A QANON CANDIDATE WILL PROBABLY QUALIFY FOR THE GOP PRESIDENTIAL DEBATES IN 2024

This just happened:
GOP Rep. Scott Tipton lost his re-nomination bid in Colorado's Third Congressional District in a stunning upset in the state's June 30 primaries, Decision Desk HQ projects.

Tipton was defeated in the Republican primary by first-time political candidate Lauren Boebert.

Boebert is a business owner and staunch gun rights advocate who manages a gun-themed restaurant called Shooters Grill aptly located in the Western Colorado city of Rifle where the servers are known for openly carrying weapons, Colorado Public Radio reported.
Yes, but the incumbent has an A rating from the NRA Political Victory Fund, which endorsed him.
She ... challeng[ed] Tipton from the right and argu[ed] that he isn't conservative enough or sufficiently supportive of President Donald Trump.
But Trump also endorsed Tipton.

What else?
Boebert is also sympathetic to the QAnon conspiracy theory ... with CPR reporting that she said she hopes the basis of the QAnon movement "is real" on a "Q-friendly web show."
After a QAnon backer won Oregon's Republican Senate primary and another backer won a GOP runoff for a congressional seat in Georgia, a scholar of conspiracism told The Washington Post that we shouldn't pay too much attention to the wins.
“Two is not a trend,” said Joseph Uscinski at the University of Miami, who has written a book about why people believe in conspiracy theories.
Well, now it's three.
He said there is probably more we can take away from the roughly 50 QAnon supporters who are running for Congress this year. Their campaigns suggest adherents of a fringe theory feel emboldened to come out of the shadows under Trump.

QAnon believers tend to support other conspiracy theories about government, experts said. And Trump has tacitly breathed life into these ideas. The central theme around QAnon fits his argument that he’s an outsider being dragged down by (mostly Democratic) lawmakers who feel threatened by him and the change he brings to governing.
The implication is that QAnon might go away, or at least cease to be politically influential, if Trump loses. But if Trump is defeated in November, won't that just prove to the Q crowd that Trump has been "dragged down by (mostly Democratic) lawmakers who feel threatened by him and the change he brings to governing"?

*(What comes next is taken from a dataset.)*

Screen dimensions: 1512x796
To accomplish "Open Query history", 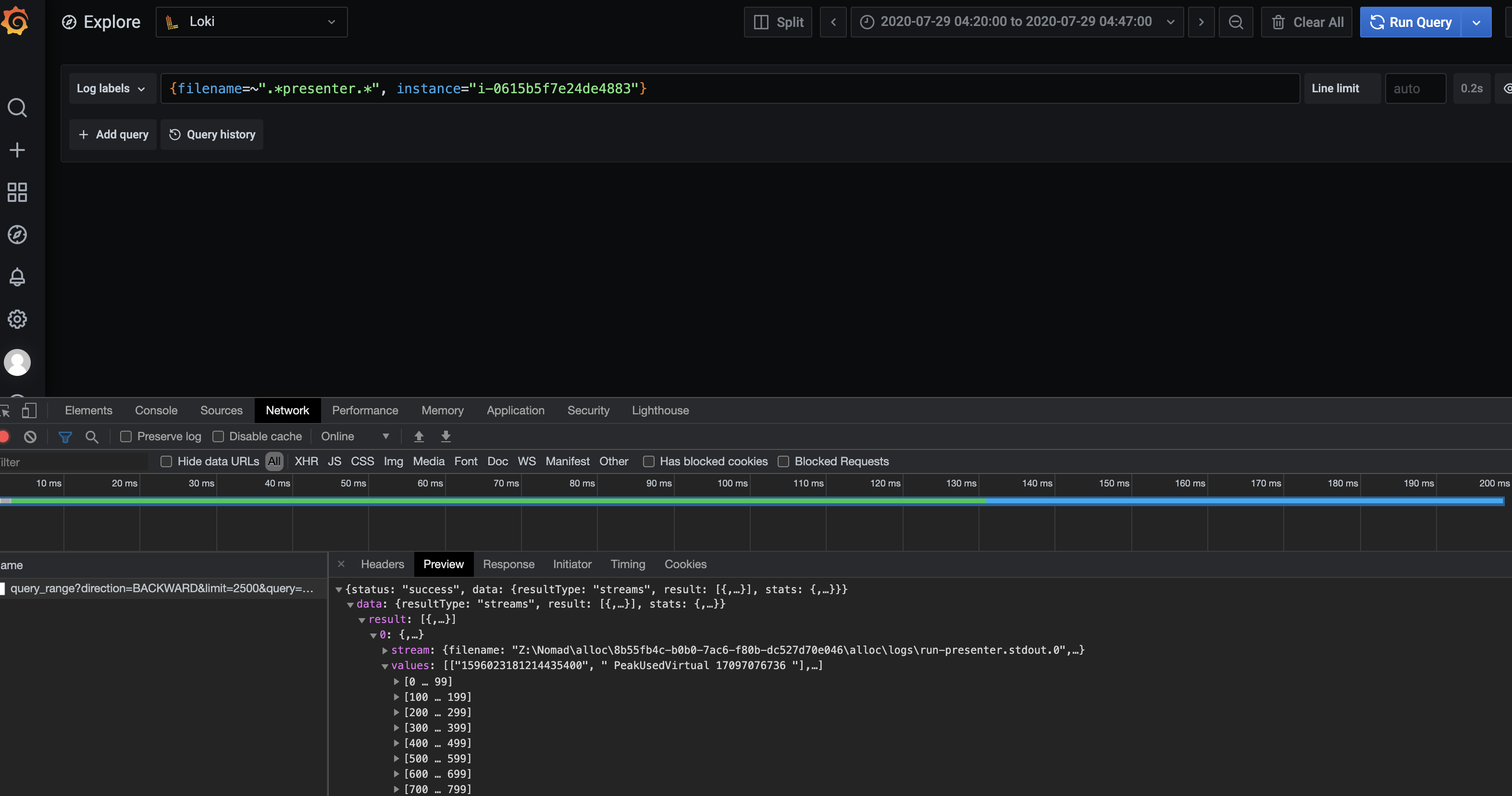I will pyautogui.click(x=212, y=135).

The election of serial shoulder-rubber Joe Biden will inflame QAnon, which is obsessed with real and imagined sexual predation. The likely development of a COVID-19 vaccine during the next presidential term, possibly with the help of Bill Gates (who knew Jeffrey Epstein!), will also make the QAnoners' heads explode.

Also, there's nothing in the right-wing info-sphere that pushes back against conspiratorialism. So in all likelihood, QAnon will continue to thrive.

(It's possible that QAnon thrives because the Republican Party no longer has much of an issue agenda. Democrats have proposals on a wide range of issues -- health care, policing, inequality, the climate, you name it. During the presidential primaries, Elizabeth Warren sometimes seemed to generate six new policy proposals before breakfast. But apart from the usual -- low taxes, guns, fighting abortion, repressing non-whites -- what do Republicans want to do? What does Trump want to do in a second term? Say what you will about the absurd notion of swooping down on all the Democrats and non-conservative celebrities in America and arresting them for pedophilia, at least it's an agenda.)

By 2024, I'm certain there'll be a QAnon believer in the Republican presidential field -- and even though the field will undoubtedly be full of feral extremists (Cotton, Hawley, Gaetz, possibly Crenshaw, maybe Don Jr.), I think the QAnoner will connect with his or her fellow believers and surprise the savvy insiders with solid poll numbers. The party establishment will scramble to keep this person out of the debates, but that may not be possible.

You made this bed, GOP. Now lie in it.